Entre los que se incluyen en este volumen hay cuentos que podrían clasificarse, con fácil desviación crítica, como simples alardes de técnica; para ello se citarían algunos nombres: Joyce, Dos Passos, el Hemingway de los asesinos, tales por ejemplo, Jumper Jigger, TapRoom, Vamor a matar los gaticos como una corriente subterránea, habría que captar el suave tono lírico, el aún esperanzado clima de soledad. Hay que buscar a Regina es toda una lección para quienes se presumen depositarios exclusivos del mal llamado cuento terrígena.

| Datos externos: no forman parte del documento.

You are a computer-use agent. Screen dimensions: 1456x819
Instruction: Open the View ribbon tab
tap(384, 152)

Un cuento para Saroyan, El piano blanco, Nuevo intimismo, integran tres pruebas más del dominio que sabe utilizar Alvaro Cepeda Samudio para lograr este prodigioso equilibrio entre ficción y realidad que es común a todos sus cuentos.

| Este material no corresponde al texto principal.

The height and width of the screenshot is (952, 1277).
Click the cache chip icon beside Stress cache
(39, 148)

Pero donde está Alvaro Cepeda Samudio de manera más total es quizás en Hoy decidí vestirme de payaso y, especialmente, en Todos estábamos a la espera que es, para mi gusto per sonal, el mejor de los cuentos que Ediciones “Librería Mundo” presenta en este libro, con el cual se inicia una nueva fase de su misión cultural”.

GERMÁN VARGAS CANTILLO

 

(Tomado de: Germán Vargas. Sobre literatura colombiana. Fundación Simón y Lola Gilberek, Bogotá, 1985, págs. 117 y 118).